▶ REQUIREMENT
Copy out the listing below from the line with "Image resolution: width=433" up to and including the line with "[x=537, y=590]", leaving the pictures out of your answer.
* Begin DATA LISTING *
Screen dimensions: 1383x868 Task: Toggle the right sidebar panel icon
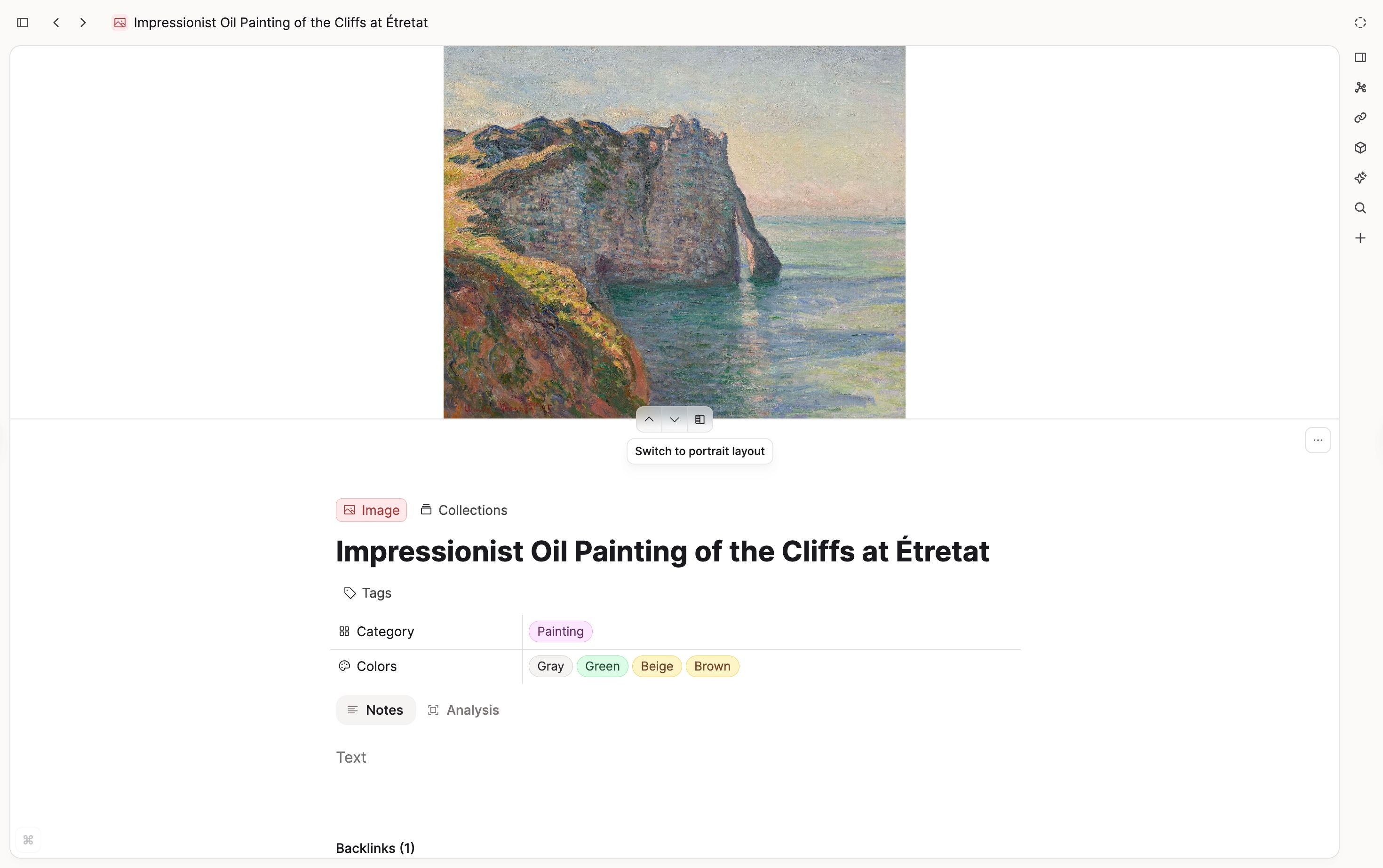point(1360,57)
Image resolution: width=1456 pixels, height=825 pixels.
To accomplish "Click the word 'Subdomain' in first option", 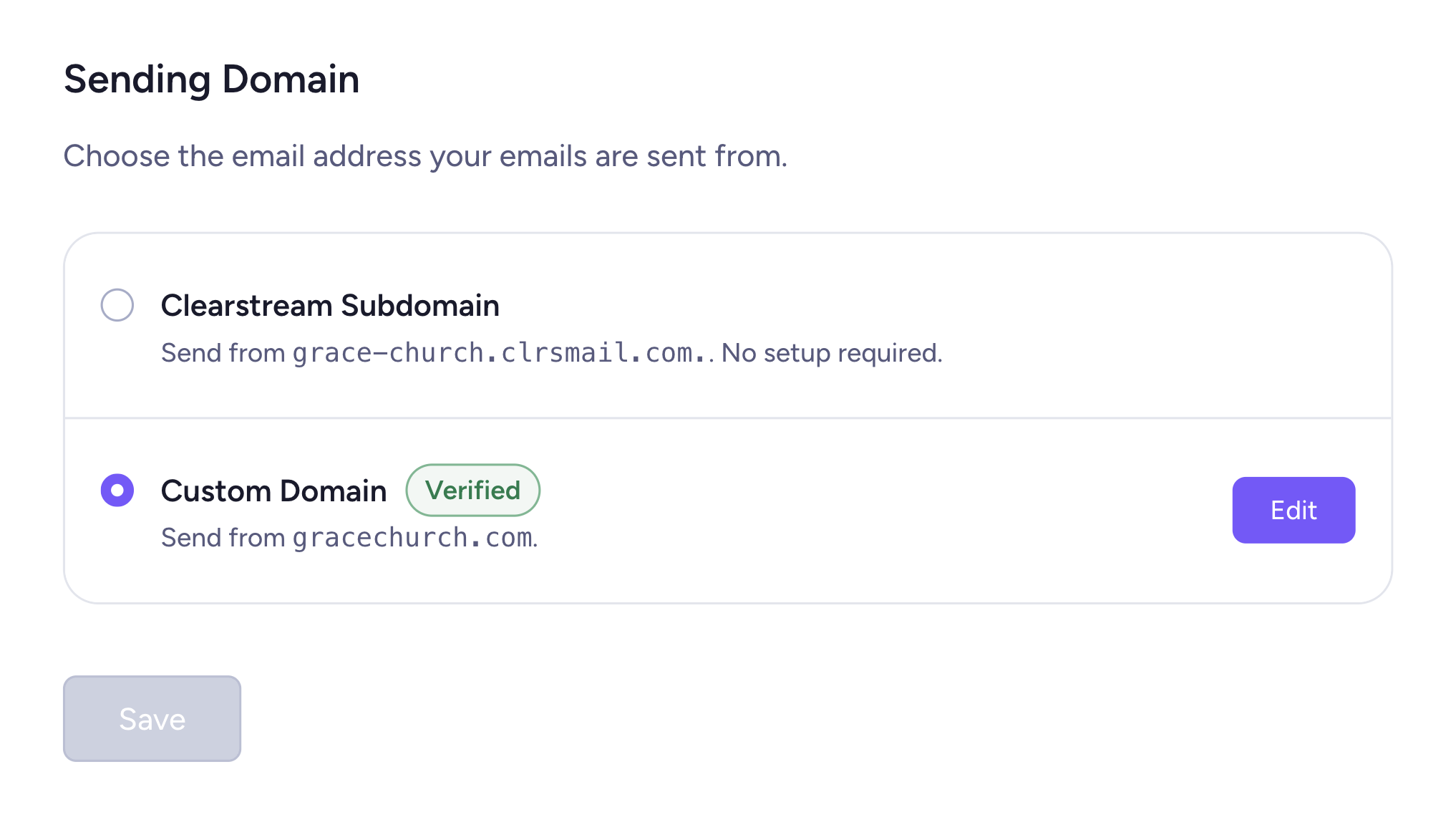I will [420, 306].
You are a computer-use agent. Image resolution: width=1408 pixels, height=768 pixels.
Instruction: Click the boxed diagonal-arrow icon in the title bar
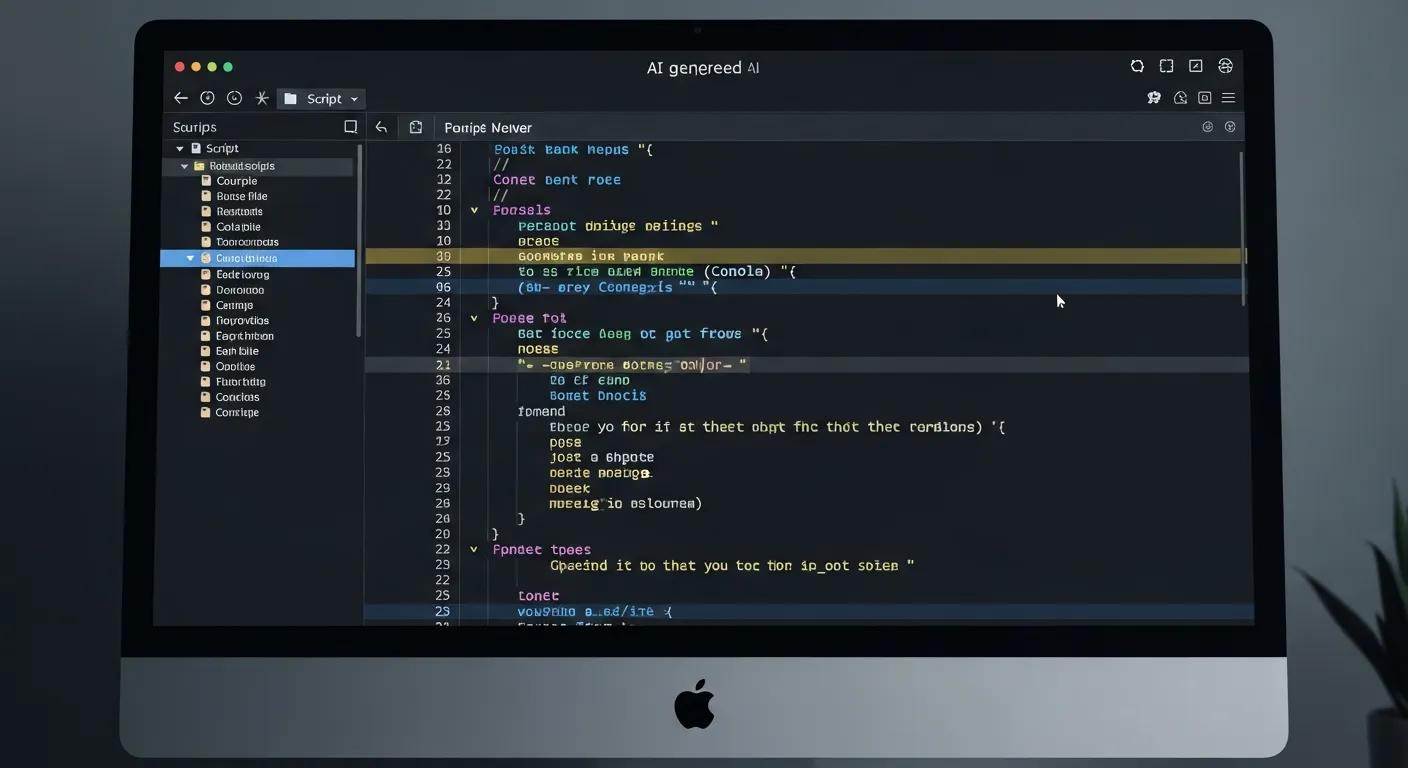tap(1195, 65)

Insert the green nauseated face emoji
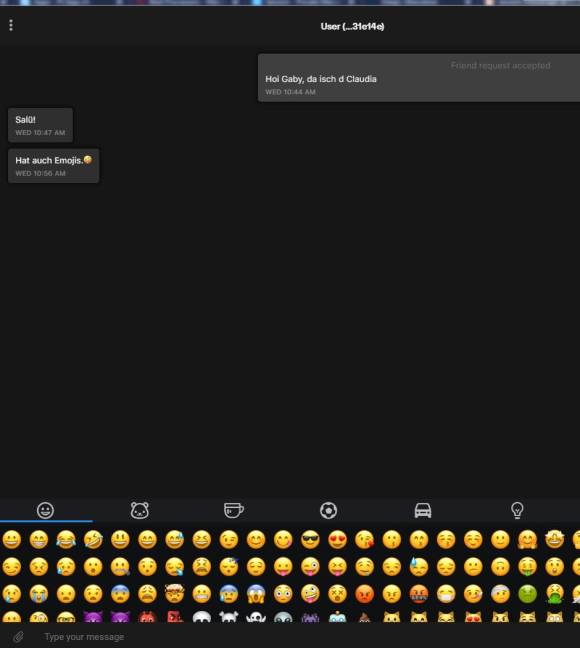click(527, 594)
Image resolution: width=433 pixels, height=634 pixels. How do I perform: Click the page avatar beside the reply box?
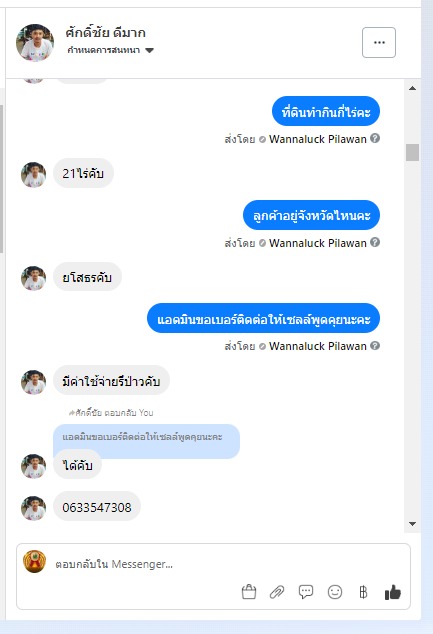tap(34, 562)
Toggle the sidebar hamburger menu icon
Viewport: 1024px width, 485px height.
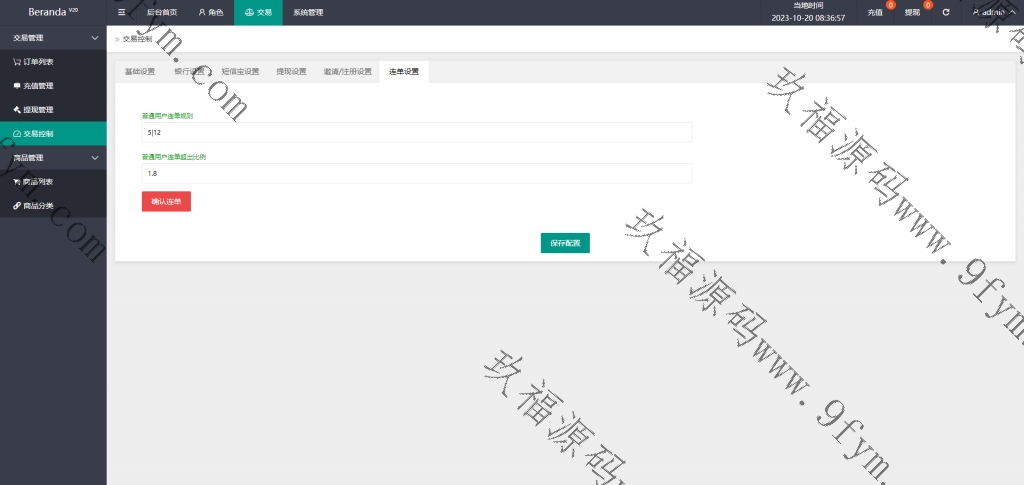(x=122, y=13)
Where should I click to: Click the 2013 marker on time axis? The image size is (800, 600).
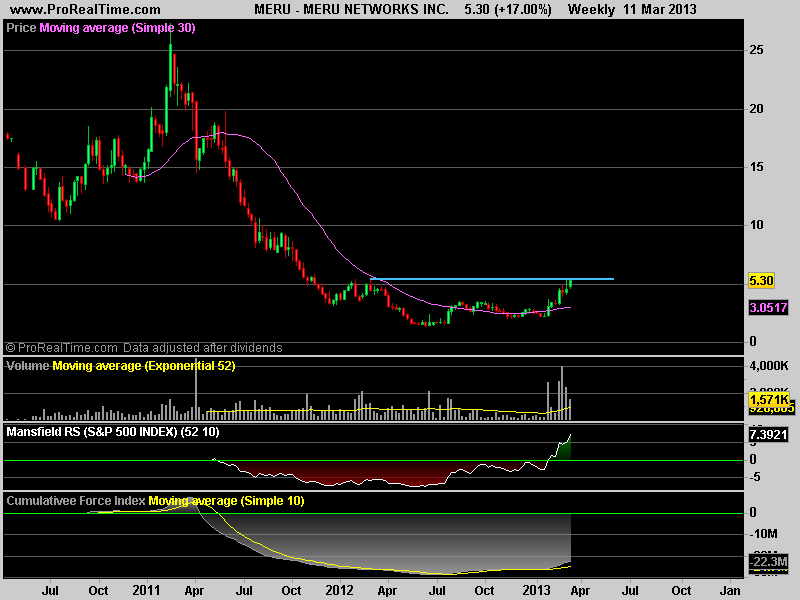[x=537, y=590]
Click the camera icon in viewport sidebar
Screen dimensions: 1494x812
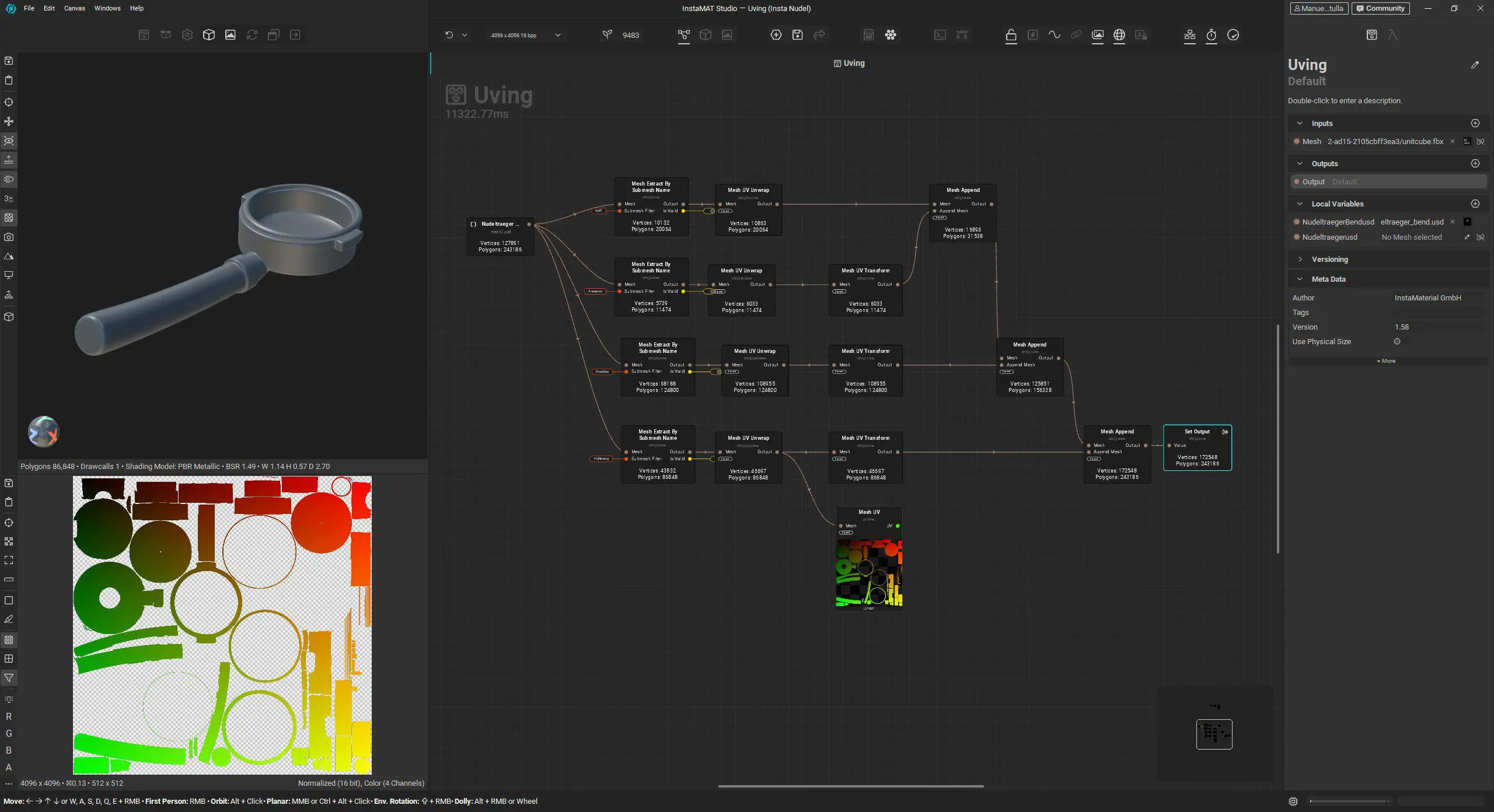[9, 237]
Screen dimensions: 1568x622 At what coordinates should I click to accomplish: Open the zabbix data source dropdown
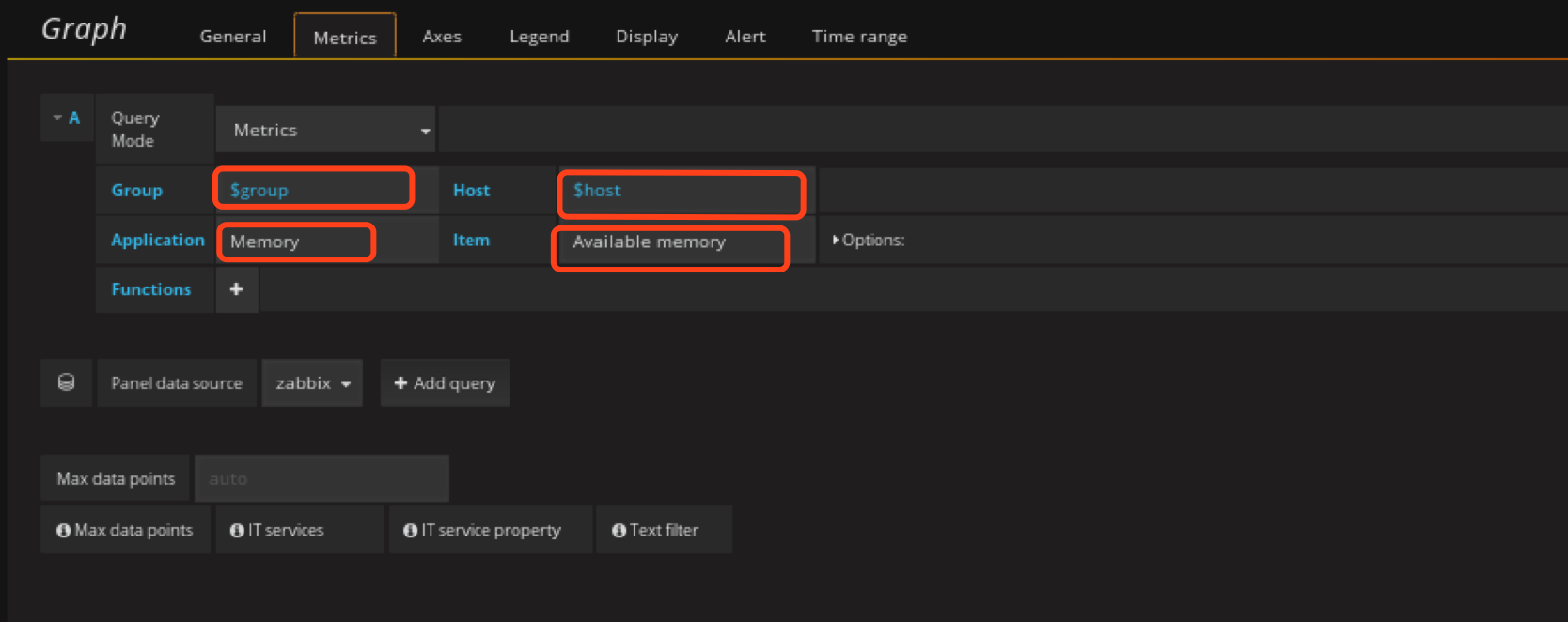[312, 383]
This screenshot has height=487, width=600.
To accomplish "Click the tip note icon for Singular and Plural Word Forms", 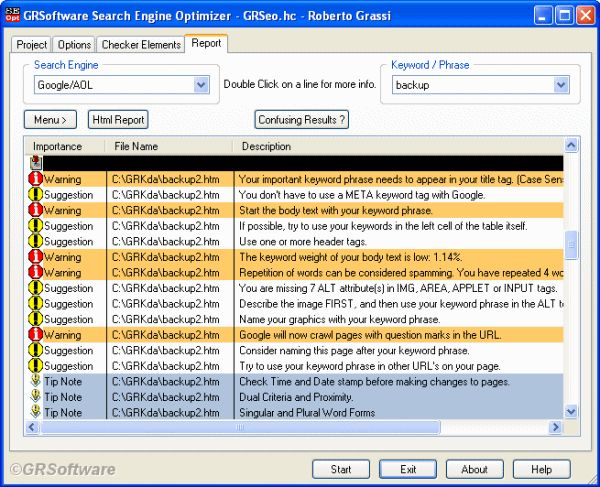I will point(36,412).
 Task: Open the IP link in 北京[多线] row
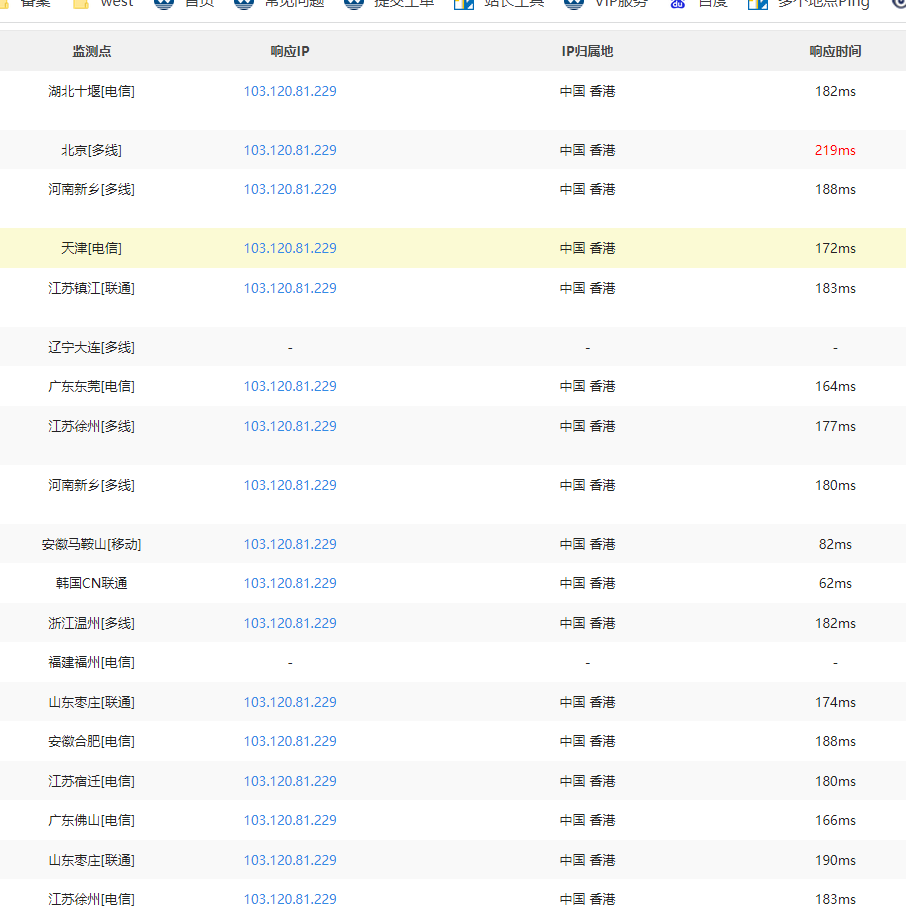coord(290,150)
* End DATA LISTING *
▶ FINAL RESULT
Image resolution: width=433 pixels, height=634 pixels. How do I perform: Click the page avatar beside the reply box?
tap(34, 562)
Toggle the sidebar hamburger menu icon
Viewport: 1024px width, 485px height.
(x=122, y=13)
Where should I click to: Click the 2013 marker on time axis? The image size is (800, 600).
[x=537, y=590]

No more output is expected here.